I’d just gotten the hang of creating good SEO content, and I wanted to hone my skills while earning some extra money on the side.
I think I made about 10 sites in total, seven of which were profitable.
However, none of them were ever big earners. All were hastily made, had bare-bones content, and were plagued by rookie mistakes in terms of finding products to sell and picking successful affiliate offers.
Pro-tip: Never sell “premium” website subscriptions when a standard membership comes fully functional and without any handicapped features. (Think Plenty Of Fish vs. Plenty Of Fish Upgraded).
Anyway, by most metrics, these sites were kind of disappointing. Each one generates less than $200 a month. And, in terms of traffic, they all average around 1,200 – 3,000 pageviews per 30 days. Nothing to write home about.
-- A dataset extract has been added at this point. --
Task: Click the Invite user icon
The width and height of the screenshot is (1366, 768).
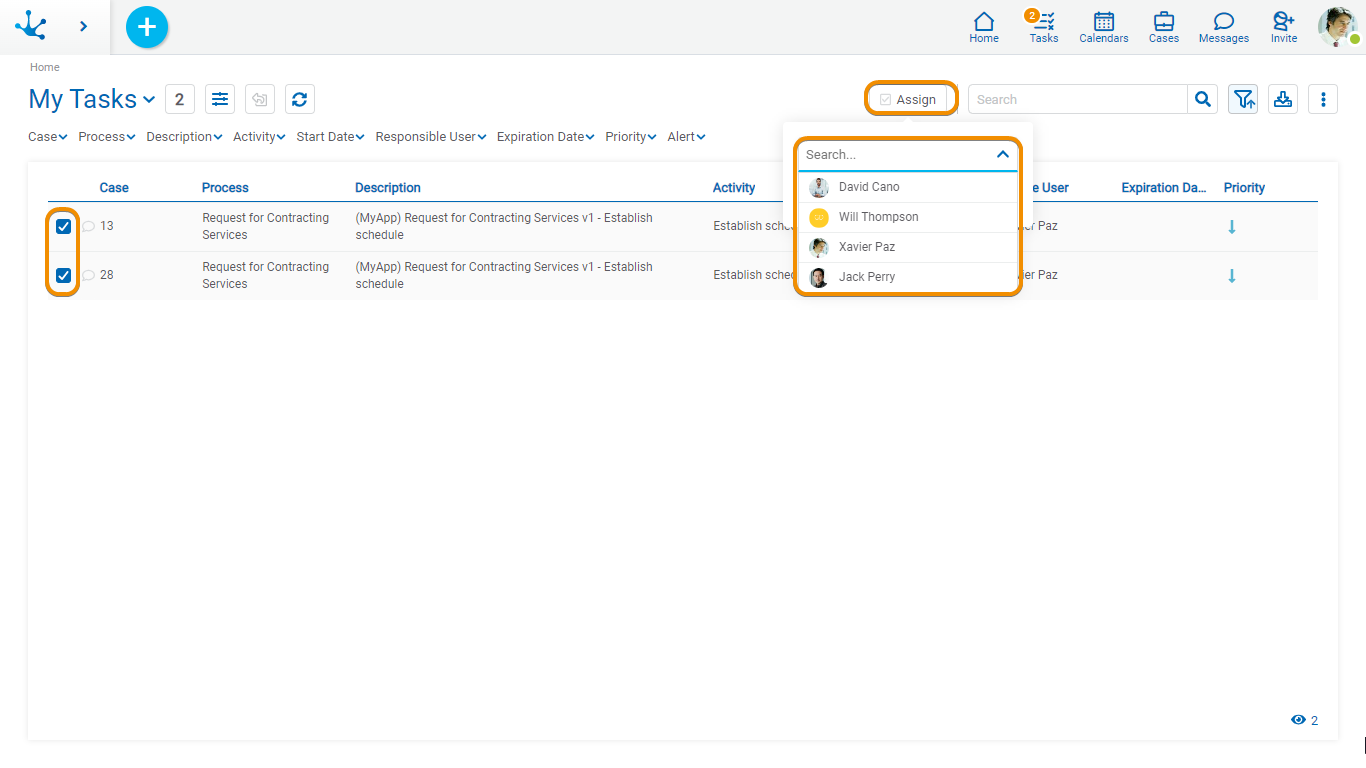Action: pos(1283,27)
(Cue The Price is Right losing horn)
Paltry traffic aside, each site brings in roughly $100 a month (July’s lowest earner was $90, while the highest earner brought in $151.97).
That’s $1,200 a year.
Each site’s total upkeep is an annual $25 domain renewal, and maintenance takes 10 minutes a month.
In terms of passive income, every one of those hastily made sites is the same as having a $25,000 mutual fund with 4.5% returns.
Not too bad when you put things in perspective.
Always look at how much time and effort you’re pouring into a project versus how much it’s paying you.
In most cases, you’ll be pleasantly surprised.